Imagine the uproar if a group of lobby correspondents were banned from parliament for reporting criticism of the government. Even with government figures feeling increasingly emboldened in threatening media outlets they feel are not toeing the line, they have stopped short of outright bans. Football clubs, however, have no such qualms.

This week, Newcastle United prevented local newspaper reporters from asking questions at a post-match press conference. The club objected to coverage of a protest march against owner Mike Ashley. At Port Vale, the Stoke Sentinel’s reporter has been banned from the press box after asking why 1,000 fans had not received commemorative shirts they had been promised. Earlier this year Crawley Town banned a reporter from the Crawley News because the club did not like two headlines.

The Guardian’s Daniel Taylor was banned from Nottingham Forest in September. The club gave as the reason the fact that he had attended a game but not filed a match report. As Taylor pointed out, it’s common practice for reporters to attend games to circulate with players and officials but not necessarily to file a report, and the Guardian is not banned from 30 or 40 other clubs where this goes on. Forest’s ban also applies to the Observer, and Taylor alleges that a local freelance and the Nottingham Evening Post have also been ostracised for being to close to the previous board.

And of course there’s former Manchester United manager Alex Ferguson, now benefitting from blanket coverage of his book in all media outlets, who infamously would not speak to the BBC for seven years after the broadcaster aired a documentary in which critical questions were asked about his son. Ferguson was also caught on microphone at a Manchester United press conference in 2011 saying “we’ll get him. Ban him on Friday” after a reporter asked a question he disapproved of.

None of this is new. In 1997 I wrote a piece for When Saturday Comes magazine about journalists’ freedom to write being attacked by football clubs. That year, the magazine ran story after story about clubs banning the press. I wrote:

“Let’s be clear about what many senior football figures object to. It’s not dirt being dished or controversy being created, but awkward questions, rational criticism – anything, in fact, that fails to market the club.”

But the problem is not just the football clubs and a game that long ago lost its sense of perspective when assessing its own importance.

Much of the media has seemed happy enough to go along with a state of affairs where the line between journalism and PR has become blurred. Big football, it is clear, wants to make money from everything it does. And football brings the audiences that enables media big and small to make money. Amidst the blanket coverage by Sky, for example, there’s rarely a difficult question to disturb the hype – unless it’s on one of the many personality-driven spats regularly confected into an issue of significance.

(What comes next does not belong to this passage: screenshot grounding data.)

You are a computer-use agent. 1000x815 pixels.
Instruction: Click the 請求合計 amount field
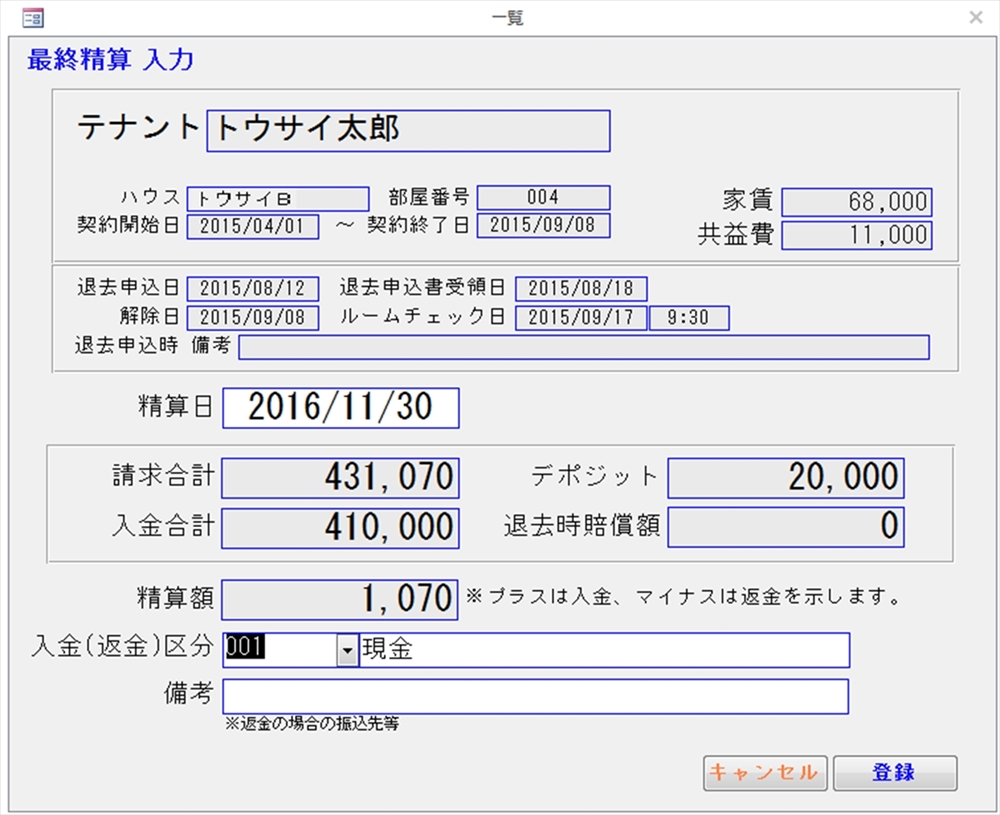click(340, 478)
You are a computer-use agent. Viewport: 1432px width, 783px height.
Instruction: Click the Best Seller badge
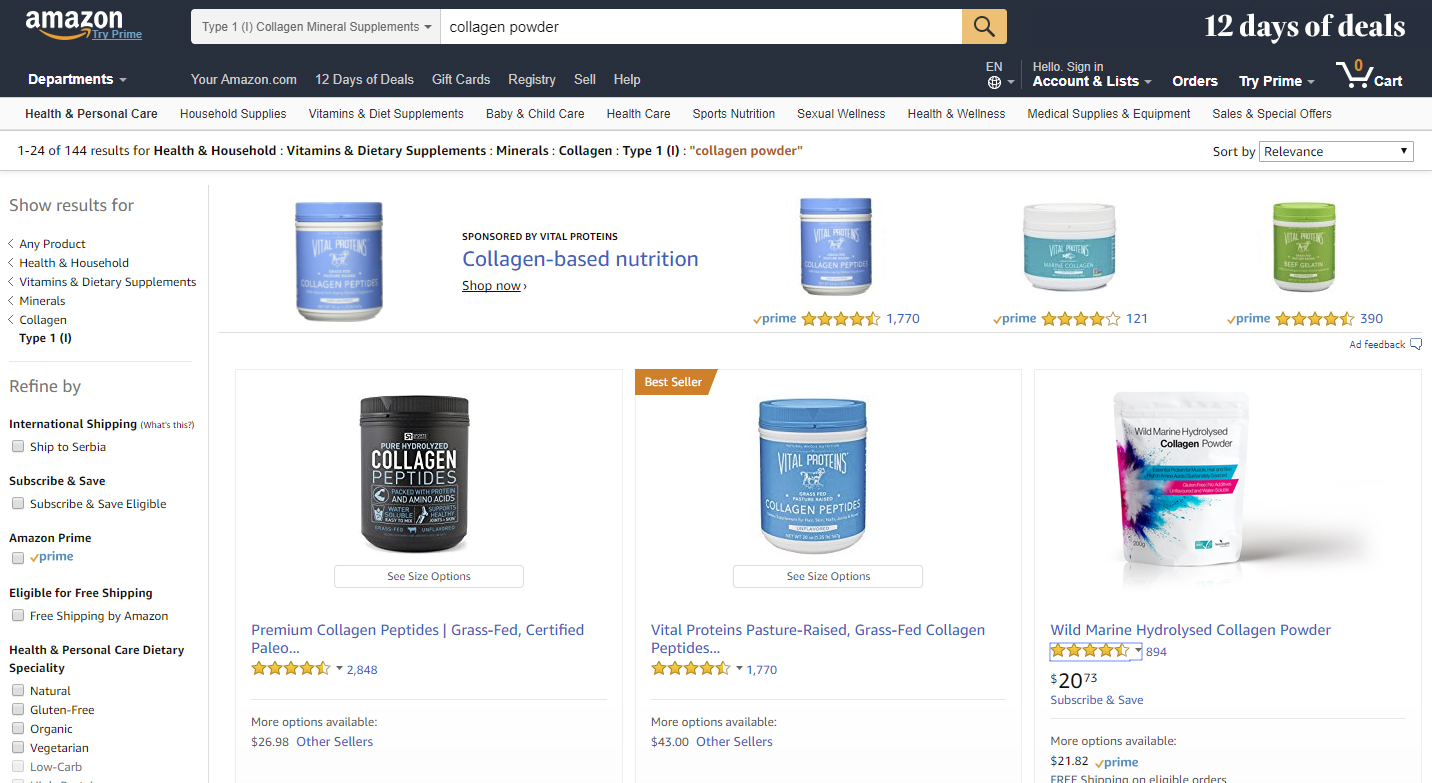(x=673, y=382)
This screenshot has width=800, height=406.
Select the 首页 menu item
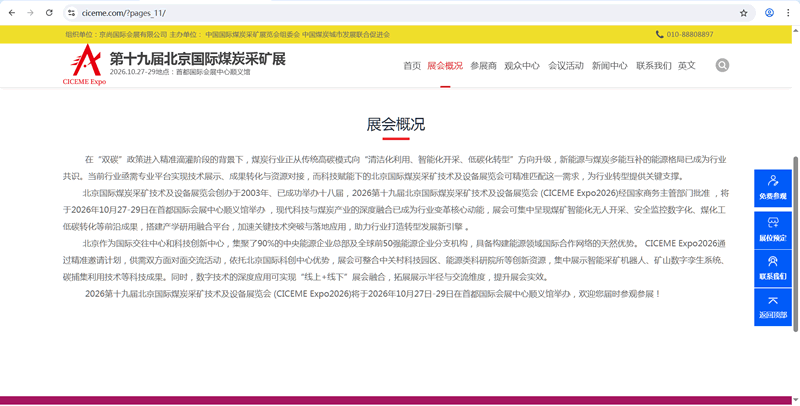(x=412, y=66)
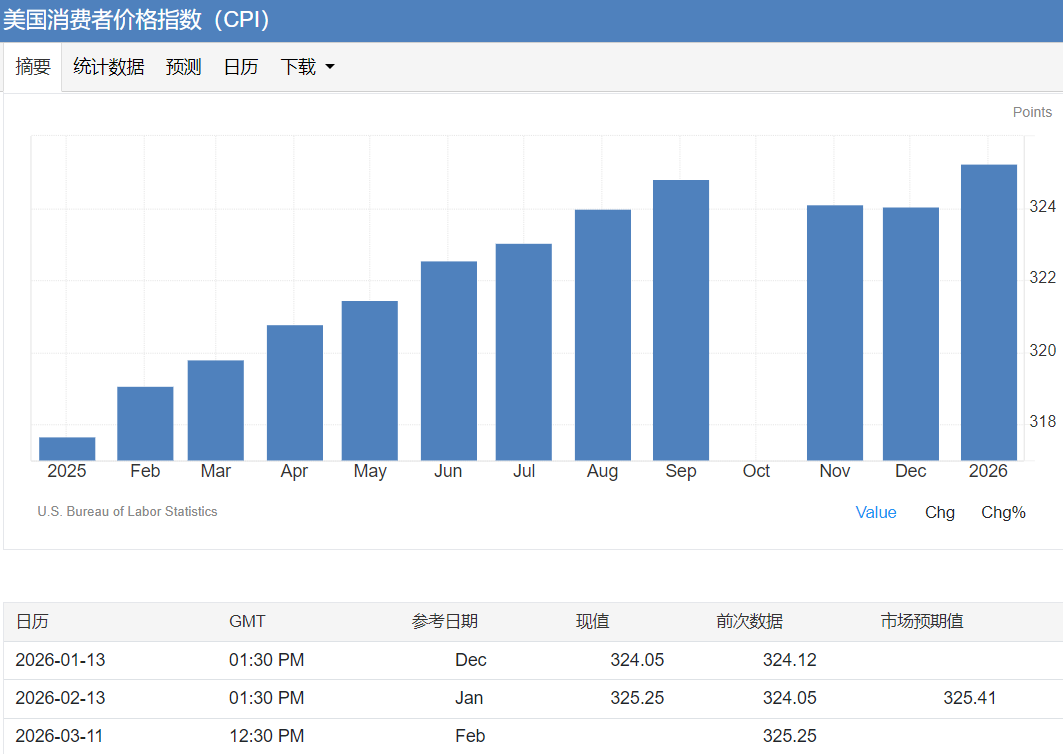Enable the Value chart view
Viewport: 1063px width, 754px height.
tap(876, 512)
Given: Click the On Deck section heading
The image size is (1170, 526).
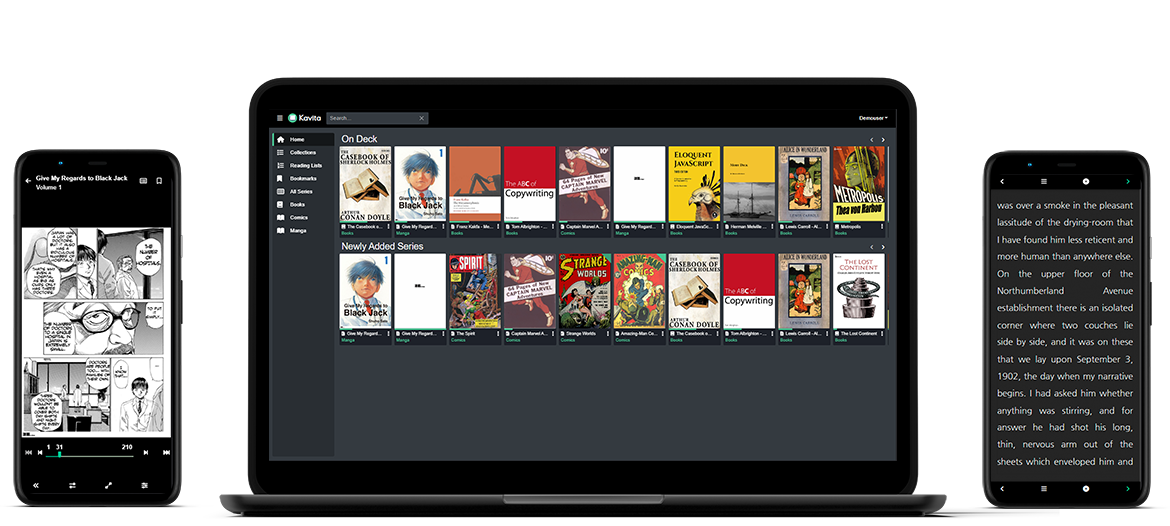Looking at the screenshot, I should pos(359,139).
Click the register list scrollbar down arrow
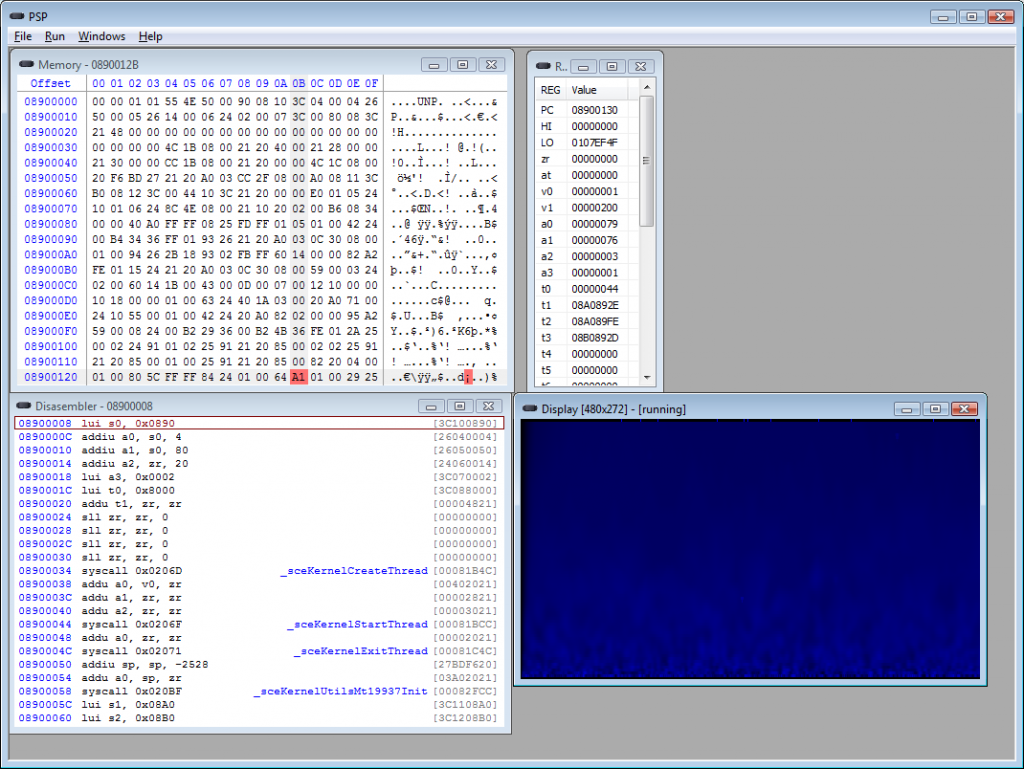1024x769 pixels. coord(647,378)
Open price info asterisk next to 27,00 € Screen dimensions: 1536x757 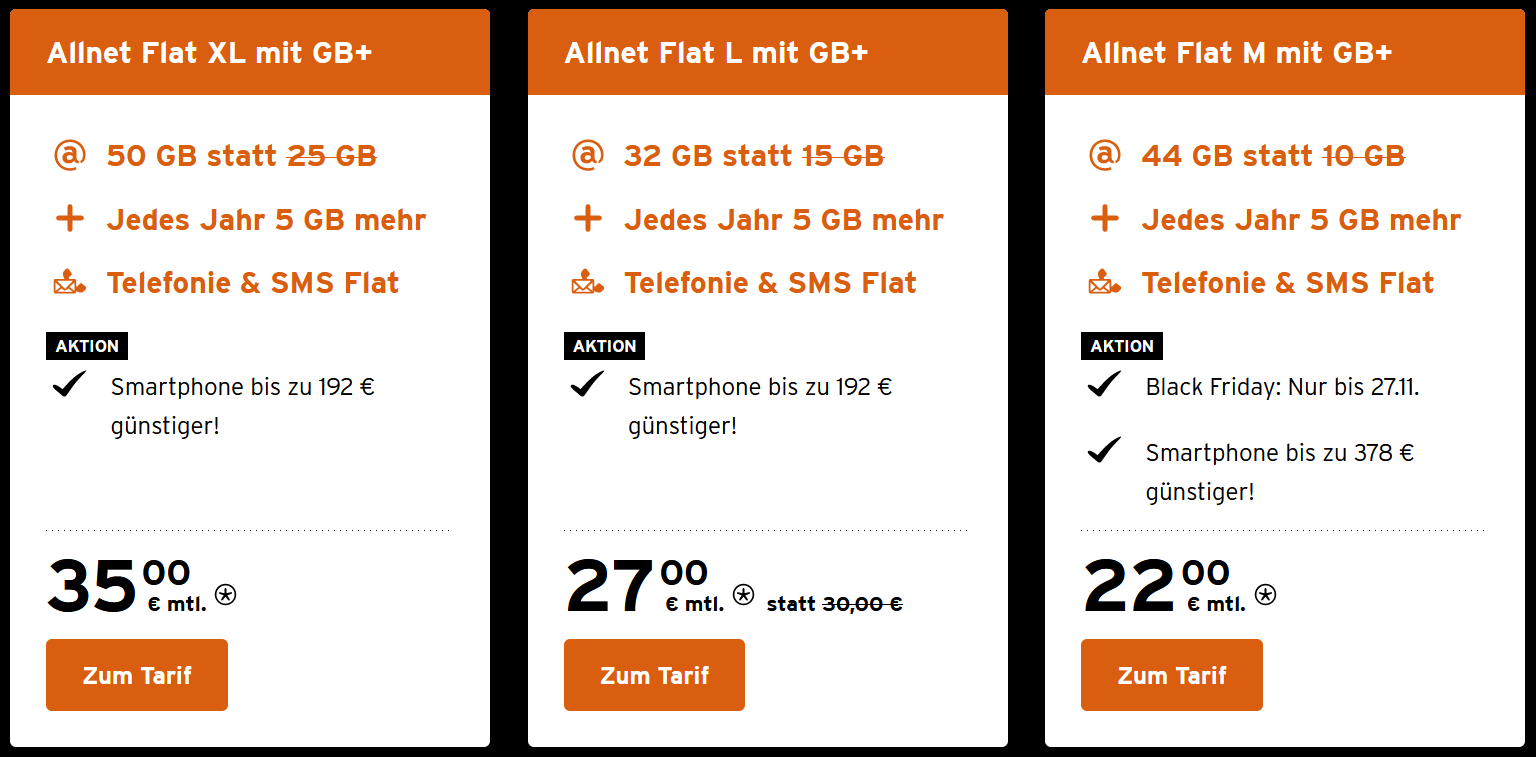pyautogui.click(x=743, y=595)
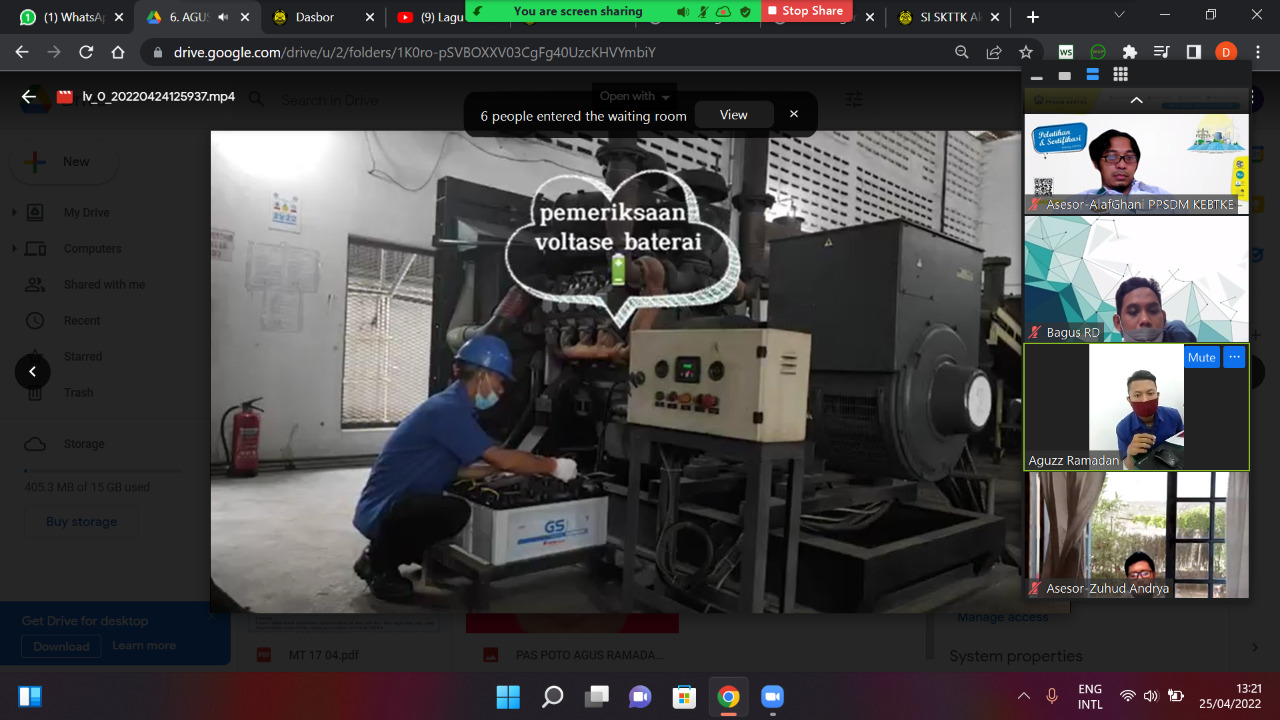Switch Zoom video panel to grid view
Image resolution: width=1280 pixels, height=720 pixels.
1120,75

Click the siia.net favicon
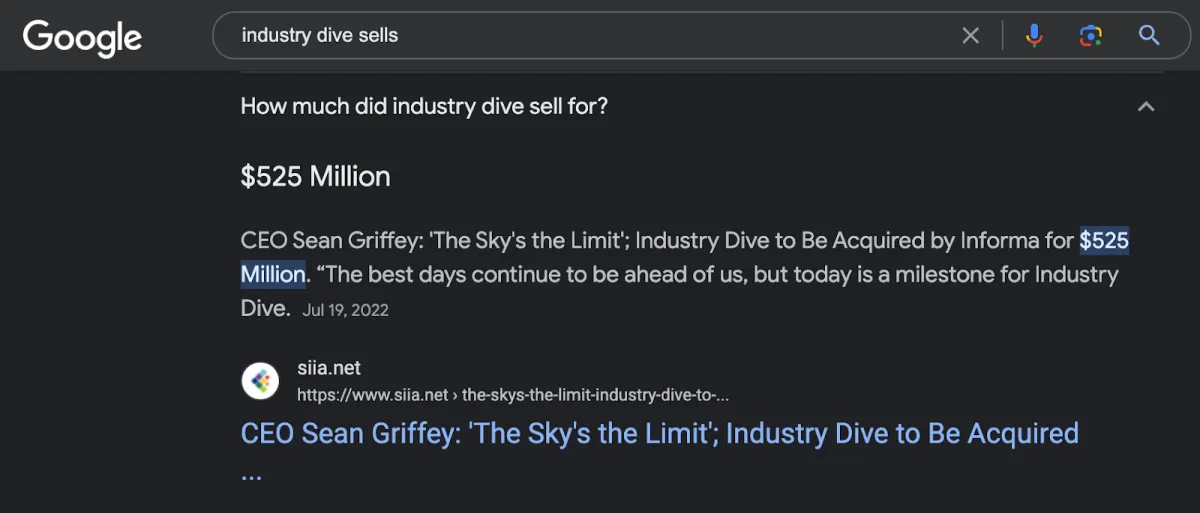(260, 381)
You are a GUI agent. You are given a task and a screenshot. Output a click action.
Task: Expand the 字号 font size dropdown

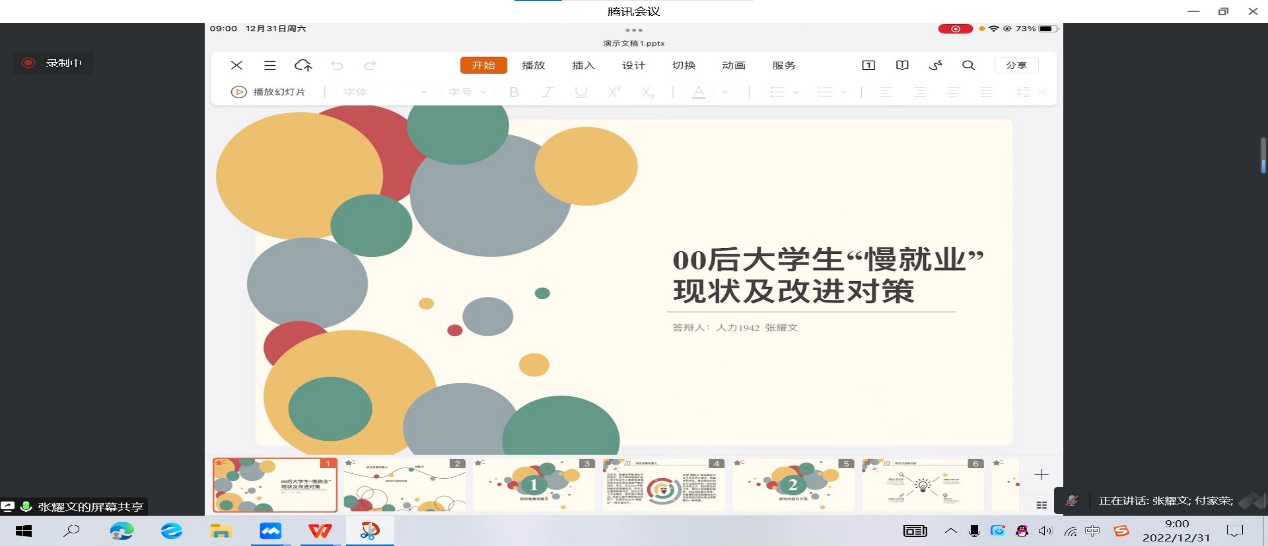pyautogui.click(x=467, y=92)
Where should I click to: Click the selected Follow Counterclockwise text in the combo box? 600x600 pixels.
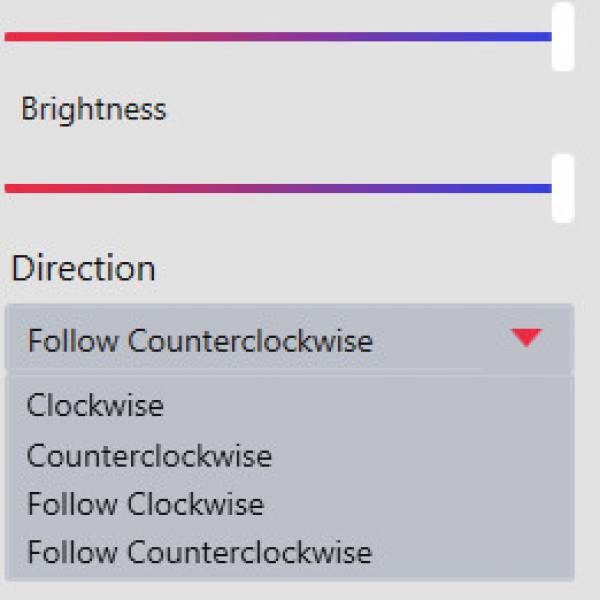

For local papers, standing up to clubs that will always be bigger brands is undoubtedly difficult. In many towns outside Britain’s big cities, the local club is the biggest story and the loss of access could be the difference between survival and failure. Bigger media has more clout, but too often chooses not to challenge a game that provides it with vital audience and income.

The question of whether or not the relationship between football and those who report it is too close is one that has been chewed over at length within the trade. A discussion of just that point, based on Raymond Boyle’s excellent article in the British Journalism Review that asks if sports reporters are “too close to the circus”, used to form part of the course programme in my brief spell teaching journalism. Channel 4’s Alex Thomson, in a hard-hitting blog post, asks why the hell so many journalists put up with it, and when football clubs “are going to grow up”.

It’s a complex issue. Someone would inevitably say the Murdoch-owned media would never raise tricky questions because of Sky’s involvement with the game, then be forced to reconsider when the journalism of the Times’s excellent football section was pointed out. Media, both big and small, does ask the difficult questions – particularly writers such as David Conn in the Guardian and Tariq Panja for Bloomberg. But there is a constant battle, and the further down the food chain you are, the harder it is to win that battle.

The questions all this raises go far beyond sport. As the NUJ’s northern organiser Chris Morley, a consistent and steadfast campaigner, said of the Newcastle ban: “This is a denial of freedom of the media and expression and an attempt by powerful people at the club to take retribution for coverage they did not like. . . worst of all it is an attack on their own supporters in the north-east who look to their local paper to report on their favourite football club.” The club’s subsequent decision to ban the official Newcastle United Supporters Trust from its fans’ forum shows how right Morley is to make the connection between the media and the public.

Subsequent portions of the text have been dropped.